EXTRACTED TEXT:
···
The article mentions that "a statement of the exact number of steps it takes to reach the Halt state" is necessary because without it "the problem of verifying every potential entry is undecidable", citing the halting problem. However, doesn't the halting problem is that of determining halting of an arbitrary machine on ARBITRARY INPUT, and the latter requirement is key to the proof?

If there is a generalization of the halting theorem that prohibits creating an algorithm that for one specific input would predict whether an arbitrary machine would stop, such a generalization should definitely be mentioned on the corresponding "halting problem" page, and the current article should link specifically to that generalization. Otherwise the current article needs to reflect that the "exact number of steps" is only required because we don't know an algorithm to check, and do not even know WHETHER such an algorithm could exist. — Preceding unsigned comment added by 104.53.222.39 (talk) 01:37, 2 June 2020 (UTC)[reply]

I think the halting problem for any arbitrary input can be reduced to the halting problem for a blank-tape input (or any other specific input) by just taking your arbitrary-input machine, and turning into a larger blank-tape machine that just writes the input on the tape before starting. So solving the halting problem for the blank-tape machines solves it for all of them. Mrfoogles (talk) 22:55, 17 July 2024 (UTC)[reply]

It has been shown, that Σ(17) > Graham's number.

What kind of Σ(n) would be about as big as TREE(3), SSCG(3), SCG(13), Loader's number, Rayo's number and Fish number 7? — Preceding unsigned comment added by 84.151.253.231 (talk • contribs)

Carbrickscity's reason, why Rayo's number is uncomputable: “No one will ever define a number with a googol symbols.”

Using the latest bounds, it can be determined, that Rayo(7339) > S(2⁶⁵⁵³⁶ - 1).

Only 7340 symbols in the first-order set theory and already 2⁶⁵⁵³⁶ - 1 states in the maximum shifts function, so I guess, Σ(n) and S(n) became computable. Also, Rayo(n) became 84.154.72.51's idea for TREE(3) in symbols.

The first-order set theory only needs a few thousand symbols for TREE(3). So, if we use the first-order set theory for TREE(3) in symbols, we can find out the actual exact value of TREE(3). 84.154.65.218 (talk) 09:43, 10 February 2023 (UTC)[reply]

The bound on Rayo(7339) is found by defining what the maximum shift function is in FOST, as well as the number 2^65536 - 1. In other words this in no way proves it computable, because you've just rewritten the same definition in a different language. 86.3.78.253 (talk) 07:34, 14 September 2023 (UTC)[reply]

"Computable" is a property of a function, and a computable function is one which is computed by some Turing machine. "Uncomputable number" is an unfortunate piece of terminology which seems to have originated from the site Googology Wiki, it is unfortunate since computability/uncomputability is a property of a function, not a number. It is easy to prove by contradiction that the busy beaver function cannot be a computable function (if you assume for a contradiction that it were computable, the halting problem would be solvable by running an n-state Turing machine for BB(n) steps, returning "halt" if it halted by that point, and "non-halt" if it did not.)
···
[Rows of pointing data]
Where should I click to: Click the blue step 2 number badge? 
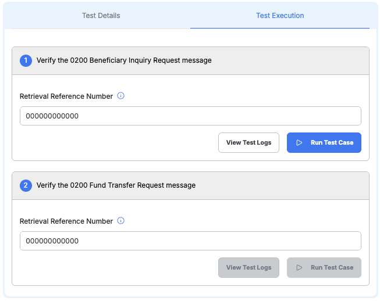pyautogui.click(x=26, y=185)
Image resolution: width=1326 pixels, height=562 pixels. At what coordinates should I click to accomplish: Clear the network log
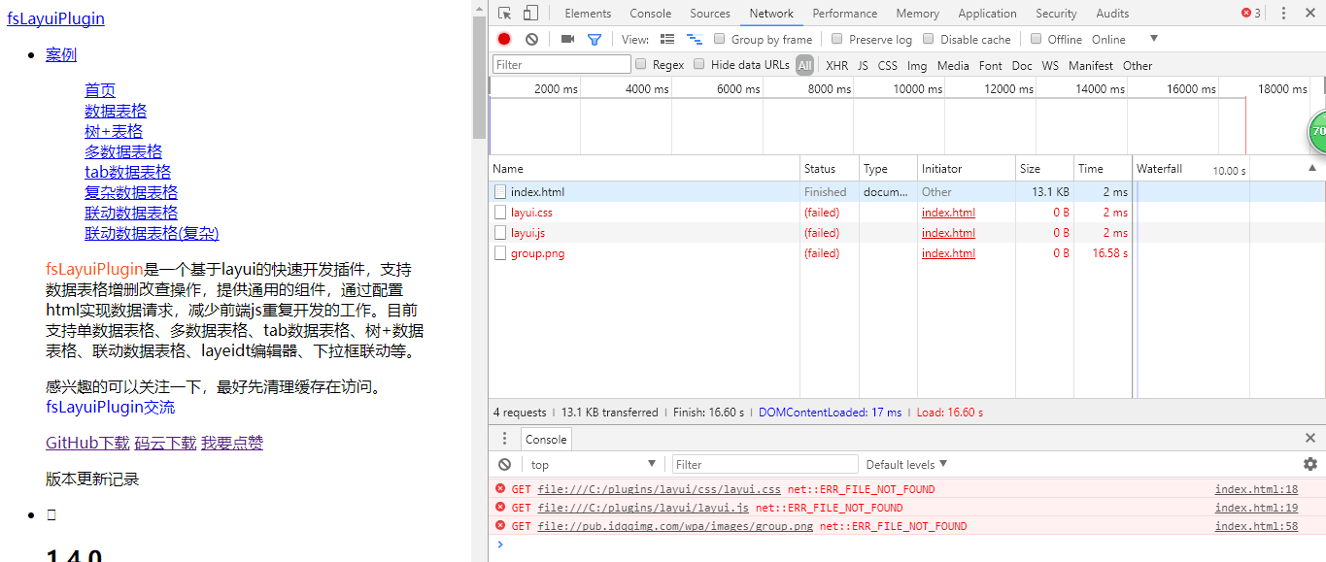531,39
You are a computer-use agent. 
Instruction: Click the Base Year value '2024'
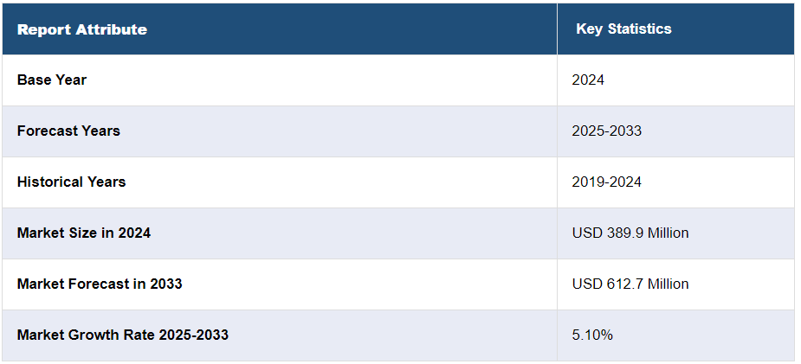[588, 80]
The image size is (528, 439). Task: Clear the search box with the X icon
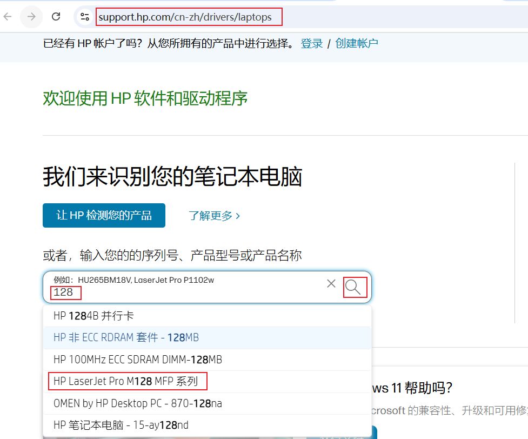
···
WHAT YOU NEED TO DO:
**a)** In the busy beaver discussion, which numbers does the question that begins "What kind of Σ(n)" list for comparison with Σ(n)?
**b)** From the busy beaver discussion, quote the part that opens with the words containing "Only 7340 symbols" and closes with "TREE(3) in symbols.".
You can leave the listing aside; it isn't needed.

EXERCISE SOLUTIONS:
**a)** TREE(3), SSCG(3), SCG(13), Loader's number, Rayo's number, Fish number 7

**b)**
Only 7340 symbols in the first-order set theory and already 2⁶⁵⁵³⁶ - 1 states in the maximum shifts function, so I guess, Σ(n) and S(n) became computable. Also, Rayo(n) became 84.154.72.51's idea for TREE(3) in symbols.